Воспоминания о другом времени, другом месте, нахлынули с такой силой, что у меня закружилась голова. Вот ТАК насмешливое Провидение ответило на мою молчаливую мольбу о возвращении в то неповторимое прошлое, когда мы с Эмерсоном были всем друг для друга – до Рамзеса? Именно таким я увидела его в тот незабываемый день, войдя в амарнскую гробницу и обнаружив его в бреду и лихорадке. Я сражалась со смертью, чтобы спасти его, и тогда победила. Но сейчас... он лежал так неподвижно, его заострившееся неподвижное лицо напоминало пожелтевший воск. Только такой любящий взгляд, как мой собственный, мог заметить почти незаметные вздымание и опускание его груди. Как же им удалось довести столь сильного человека до подобного состояния всего за несколько дней?

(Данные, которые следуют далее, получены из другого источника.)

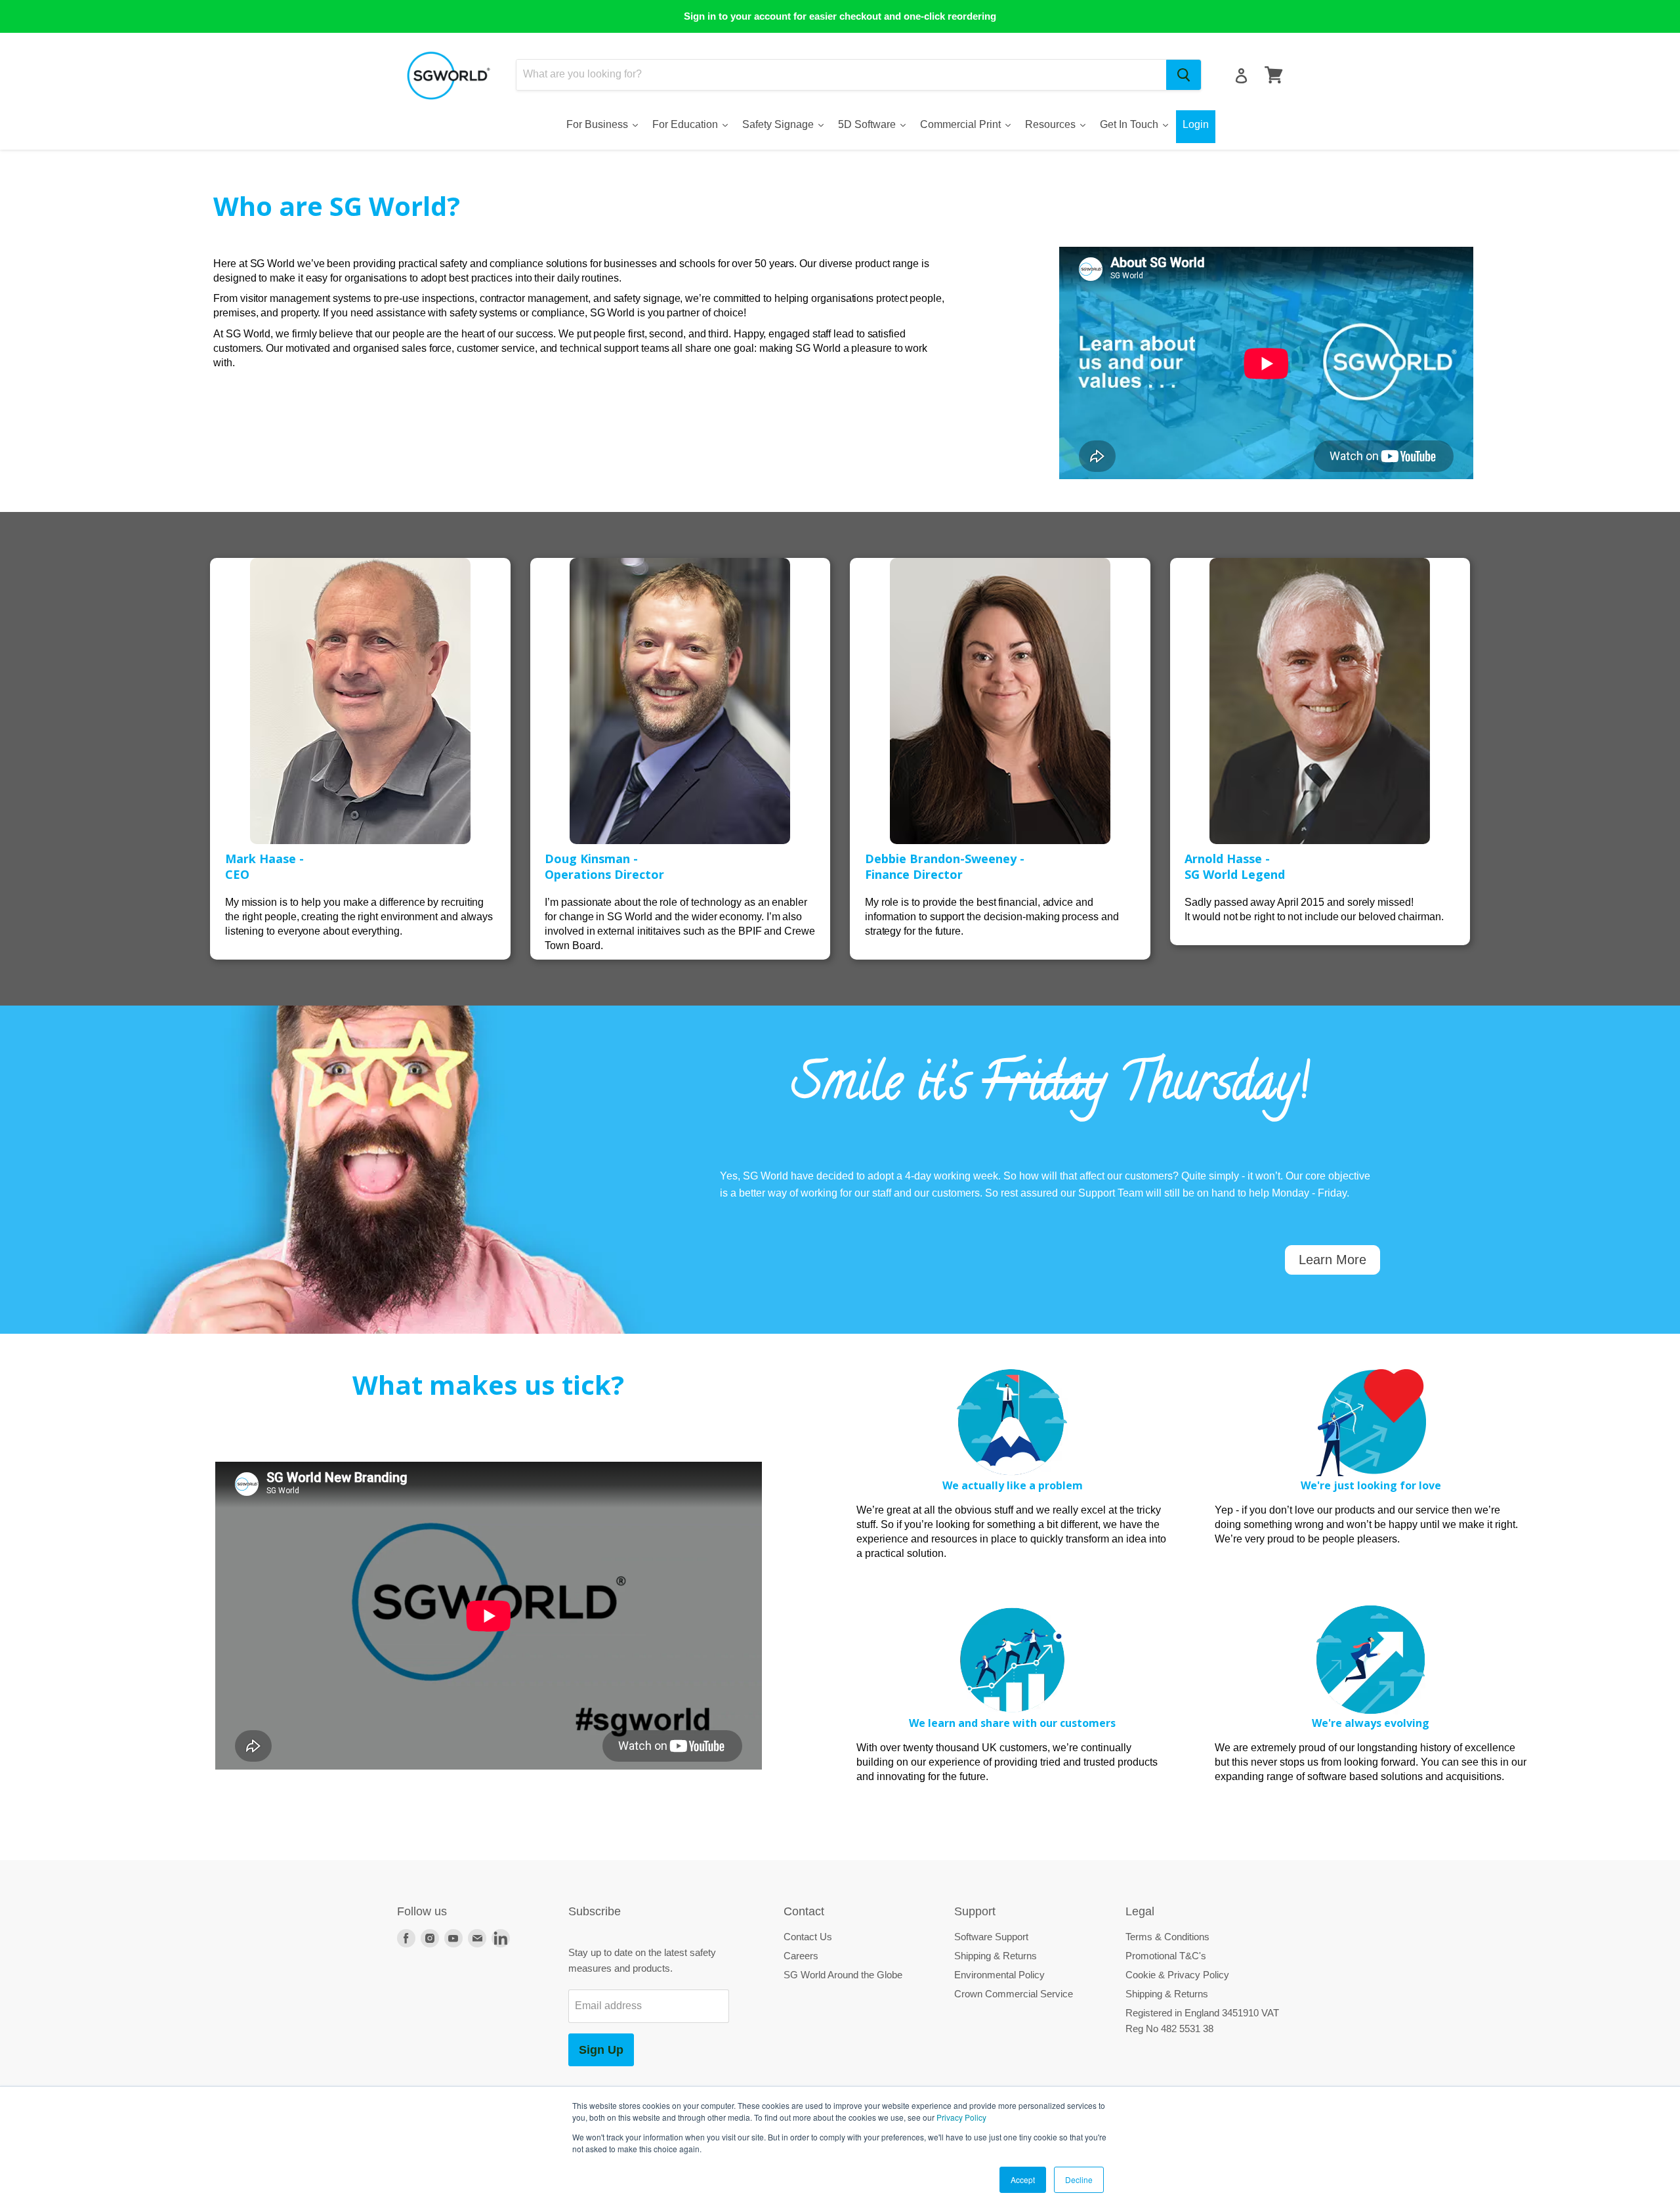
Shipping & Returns (995, 1955)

Отблеск смерти, отразившийся от предмета на столе, дал мне ответ. Это была игла для инъекций.

То, что я обнаружила дальше, лишь усилило мой ужас. Я видела, что руки Эмерсона вытянуты над головой в застывшем, неестественном положении. Теперь я поняла, почему. Тянувшаяся от наручников на запястьях цепь была перекинута петлёй через решётку изголовья узкой кровати.

Я не в силах объяснить, почему именно эта деталь так сильно повлияла на меня. Вполне разумная предосторожность: ведь любой, намеревавшийся оставить Эмерсона там, где сам Эмерсон не желал оставаться, был бы попросту глуп, если бы пренебрёг подобными ограничениями. Тем не менее, это сильно меня расстроило, и, возможно, сила моего возмущения объясняет, что случилось дальше.

Я смутно разбирала голоса у дверей. К охраннику присоединился ещё один человек, они громко разговаривали и, очевидно, рассказывали непристойные истории, потому что беседа сопровождалась хриплым смехом. Внезапно звуки исчезли, будто заглушённые жужжанием насекомых. Чёрное облако окутало меня, в ушах яростно зазвенело…

Придя в себя, я увидела встревоженное лицо Абдуллы, чуть ли не касавшееся моего. Одной рукой он зажимал мне рот.

– Охранники ушли выпить пива, но они вернутся, – прошипел он. – Вы слышите меня, ситт? Демон оставил вас?

Я не могла говорить, поэтому моргнула. Бросая на меня тревожные взгляды, он ослабил хватку, палец за пальцем. Я почувствовала резкую, стреляющую боль в собственных руках. Посмотрев вниз, я увидела, что вцепилась в тяжёлую решётку и выдрала её из каркаса. Мои пальцы были разодраны и кровоточили.

Абдулла бормотал по-арабски заговоры и заклинания для отвращения сил зла.

– Демон… оставил меня, – прошептала я. – Просто удивительно. Уже второй раз. А я ещё смеялась над Эмерсоном, когда он рассказывал мне о первом случае[130]. Придётся теперь мне рассказать ему и попросить прощения за то, что я сомневалась, когда он... когда мы...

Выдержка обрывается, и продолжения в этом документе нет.